A shoulder-belt, and oftenest a sword-belt. Among the Greeks, as the sword usually hung by the left hip, its belt was supported by the right shoulder,

Balteus. (Florentine Museum.)

passing obliquely over the breast, as shown in the cameo here given from the Florentine Museum.

The Romans, on the other hand, usually wore the balteus over the left shoulder, though not always. (See Caes. B. G. v. 44.) Shield-belts among the Greeks were worn in the reverse order from the sword-belt, the two crossing over the breast. Belts were generally made of leather, sometimes ornamented with silver and gold. They were often employed also to support the quiver.
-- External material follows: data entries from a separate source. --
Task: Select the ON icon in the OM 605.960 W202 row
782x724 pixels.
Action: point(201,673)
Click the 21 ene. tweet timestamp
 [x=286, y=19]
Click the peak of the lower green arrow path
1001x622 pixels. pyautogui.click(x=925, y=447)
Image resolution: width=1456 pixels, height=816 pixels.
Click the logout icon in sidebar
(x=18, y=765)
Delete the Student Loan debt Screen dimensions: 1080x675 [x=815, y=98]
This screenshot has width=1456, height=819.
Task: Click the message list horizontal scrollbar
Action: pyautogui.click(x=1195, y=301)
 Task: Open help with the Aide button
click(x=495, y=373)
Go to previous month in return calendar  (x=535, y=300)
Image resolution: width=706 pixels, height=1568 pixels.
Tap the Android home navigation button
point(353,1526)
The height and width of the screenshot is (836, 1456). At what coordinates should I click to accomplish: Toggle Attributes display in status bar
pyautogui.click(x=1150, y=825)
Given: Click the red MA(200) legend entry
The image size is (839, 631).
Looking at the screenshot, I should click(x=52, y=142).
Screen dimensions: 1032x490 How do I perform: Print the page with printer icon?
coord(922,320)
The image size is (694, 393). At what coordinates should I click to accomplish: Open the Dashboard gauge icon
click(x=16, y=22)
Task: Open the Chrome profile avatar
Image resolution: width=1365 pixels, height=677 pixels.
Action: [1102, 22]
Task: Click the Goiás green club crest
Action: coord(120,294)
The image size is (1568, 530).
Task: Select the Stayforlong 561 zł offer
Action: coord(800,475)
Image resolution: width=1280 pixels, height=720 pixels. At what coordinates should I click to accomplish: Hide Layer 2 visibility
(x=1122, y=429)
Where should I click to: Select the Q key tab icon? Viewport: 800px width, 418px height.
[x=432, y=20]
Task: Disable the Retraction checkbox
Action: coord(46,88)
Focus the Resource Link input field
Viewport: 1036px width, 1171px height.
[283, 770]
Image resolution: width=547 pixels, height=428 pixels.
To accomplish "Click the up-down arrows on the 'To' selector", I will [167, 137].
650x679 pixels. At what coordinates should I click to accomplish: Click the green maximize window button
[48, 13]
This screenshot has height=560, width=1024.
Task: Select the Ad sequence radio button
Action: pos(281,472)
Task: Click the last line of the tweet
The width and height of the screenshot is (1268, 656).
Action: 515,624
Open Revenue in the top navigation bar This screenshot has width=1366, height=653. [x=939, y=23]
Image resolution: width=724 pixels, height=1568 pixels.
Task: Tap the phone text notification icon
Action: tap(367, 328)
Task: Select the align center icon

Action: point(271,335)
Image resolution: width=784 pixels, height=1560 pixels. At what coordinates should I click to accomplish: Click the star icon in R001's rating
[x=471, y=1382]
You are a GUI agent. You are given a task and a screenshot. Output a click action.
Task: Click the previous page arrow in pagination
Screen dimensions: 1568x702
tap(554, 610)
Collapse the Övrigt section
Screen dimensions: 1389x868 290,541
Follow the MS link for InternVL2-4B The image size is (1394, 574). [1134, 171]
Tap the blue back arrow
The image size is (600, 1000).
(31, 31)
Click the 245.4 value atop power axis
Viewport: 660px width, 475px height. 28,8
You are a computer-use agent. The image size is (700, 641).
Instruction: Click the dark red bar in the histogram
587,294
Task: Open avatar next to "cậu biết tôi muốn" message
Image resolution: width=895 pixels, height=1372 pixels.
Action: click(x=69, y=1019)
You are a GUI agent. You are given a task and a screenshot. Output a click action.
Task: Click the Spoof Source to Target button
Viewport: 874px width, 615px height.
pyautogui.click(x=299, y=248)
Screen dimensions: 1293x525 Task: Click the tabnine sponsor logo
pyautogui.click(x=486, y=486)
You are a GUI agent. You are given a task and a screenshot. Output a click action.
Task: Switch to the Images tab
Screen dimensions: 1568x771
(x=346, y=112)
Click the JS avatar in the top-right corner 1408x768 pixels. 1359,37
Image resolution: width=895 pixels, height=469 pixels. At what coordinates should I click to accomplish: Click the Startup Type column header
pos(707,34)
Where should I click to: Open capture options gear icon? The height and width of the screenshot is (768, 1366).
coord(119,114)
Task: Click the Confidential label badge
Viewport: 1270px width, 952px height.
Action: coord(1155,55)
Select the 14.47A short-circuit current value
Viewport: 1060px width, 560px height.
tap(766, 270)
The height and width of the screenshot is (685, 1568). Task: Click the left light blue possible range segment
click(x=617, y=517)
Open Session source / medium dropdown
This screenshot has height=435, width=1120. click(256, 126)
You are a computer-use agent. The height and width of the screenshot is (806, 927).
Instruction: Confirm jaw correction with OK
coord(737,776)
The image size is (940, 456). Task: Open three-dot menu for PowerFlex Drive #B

The belts of the Roman emperors were so magnificent that a special officer (baltearius) had charge of them. See Cingulum; Pharetra.

Belt of Homeric Warrior.


A belt or collar passing round a horse's neck and breast, partly for protection, and partly for ornament. It was often decorated with embossed work, and sometimes carried bells. See Phalera; Tintinnabulum.


The belt on the celestial globe representing the sun's course and bearing the signs of the zodiac (Manilius, i. 679).


The praecinctio (διάζωμα) of the theatre. See Theatrum.


In architecture (Ionic), an ornamental band which encircles the pulvinus, or bolster of the capital (Vitruv. iii. 5, 7).